[Target pointing data]
==============================

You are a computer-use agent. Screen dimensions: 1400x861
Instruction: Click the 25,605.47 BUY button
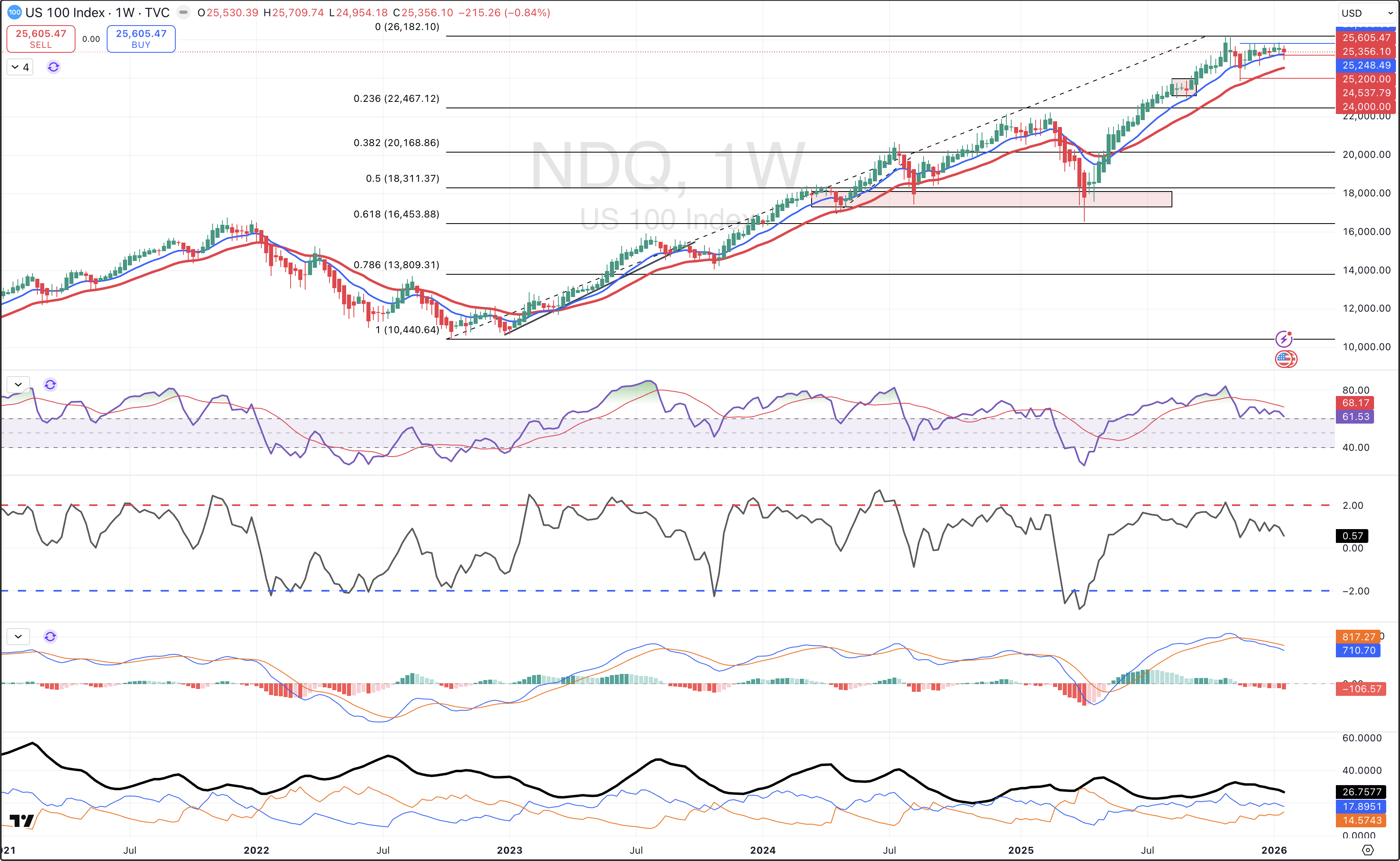tap(141, 39)
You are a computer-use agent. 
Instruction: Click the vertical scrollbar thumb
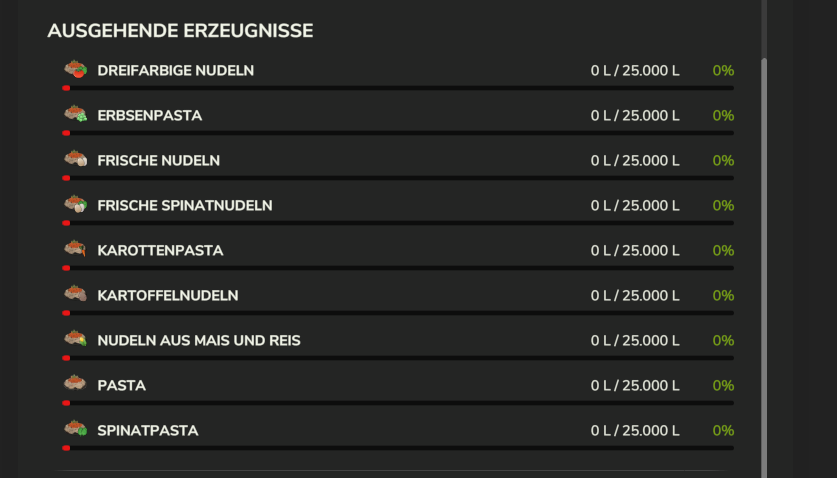[764, 267]
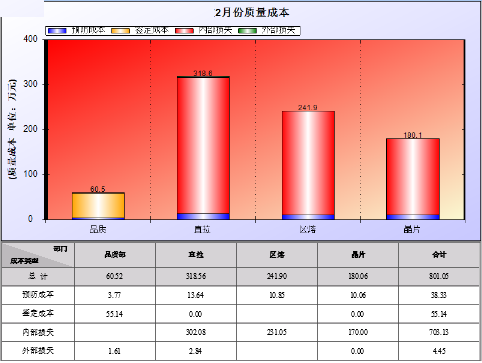Select the red 晶片 bar

tap(413, 177)
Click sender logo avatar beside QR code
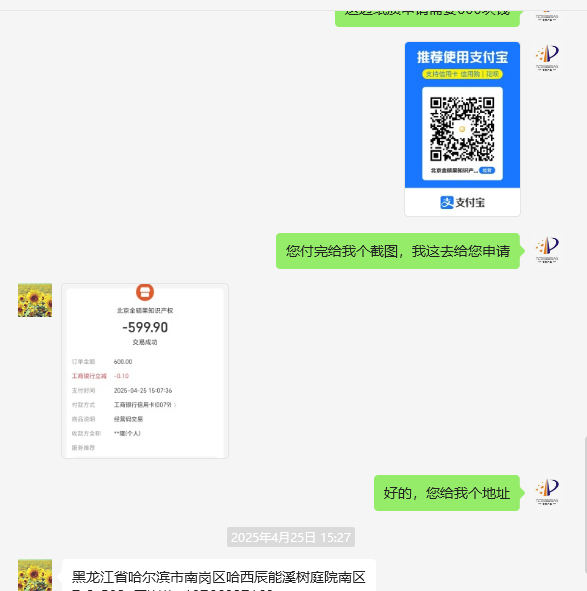Viewport: 587px width, 591px height. click(547, 59)
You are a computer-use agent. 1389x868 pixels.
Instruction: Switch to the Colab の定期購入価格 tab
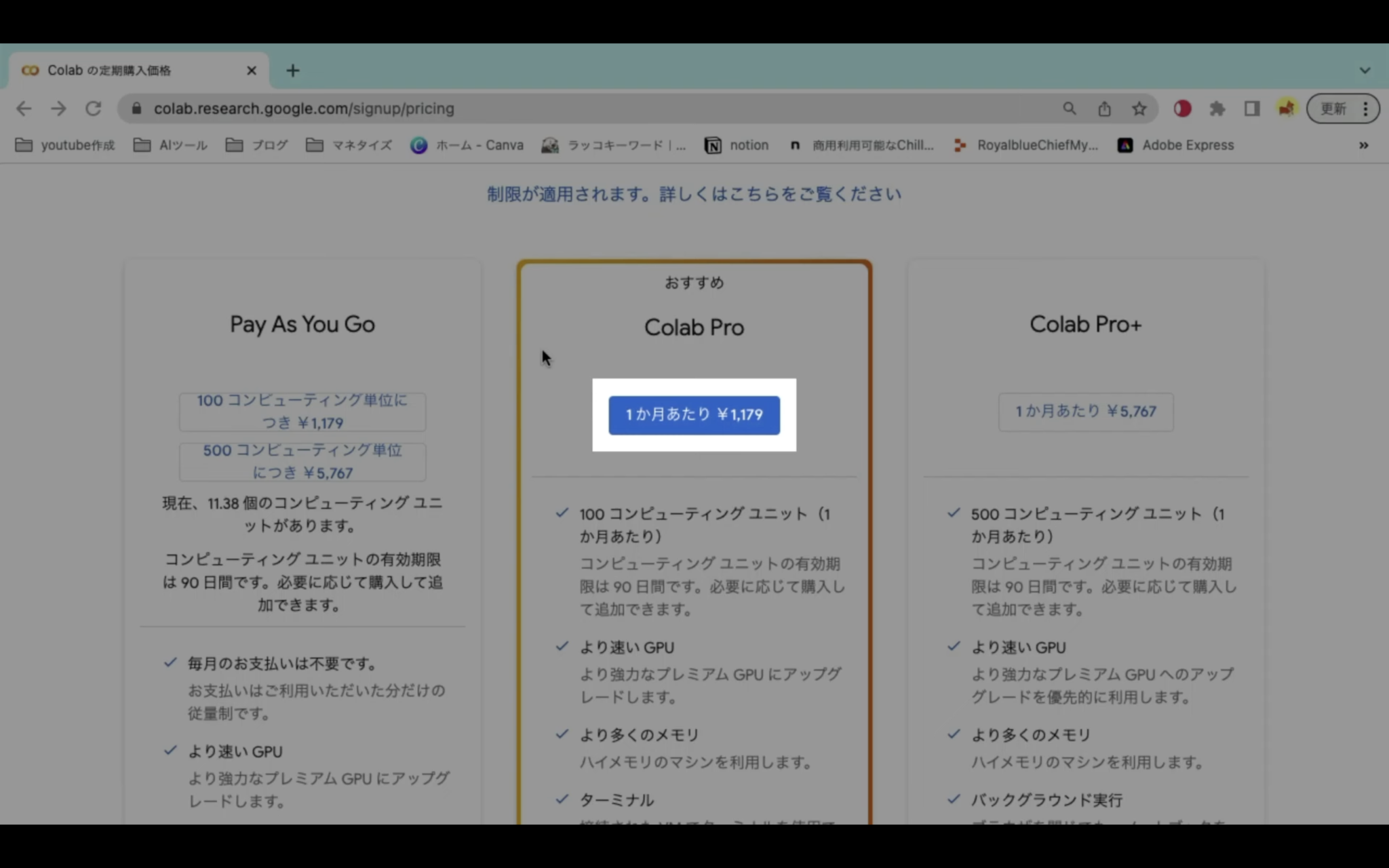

==============================

## What the task requires
Please rewrite the rows above, replacing "Instruction" with "Command" wherever it appears and keeping everything else unchanged. Omit the pictures from your answer.

## Task result
You are a computer-use agent. Screen dimensions: 1400x861
Command: Click the 25,605.47 BUY button
tap(141, 39)
You are a computer-use agent. 
Command: Click the vertical scrollbar thumb
[764, 267]
Select the red 晶片 bar

tap(413, 177)
Click sender logo avatar beside QR code
Viewport: 587px width, 591px height. click(547, 59)
You are a computer-use agent. 1389x868 pixels.
Command: Switch to the Colab の定期購入価格 tab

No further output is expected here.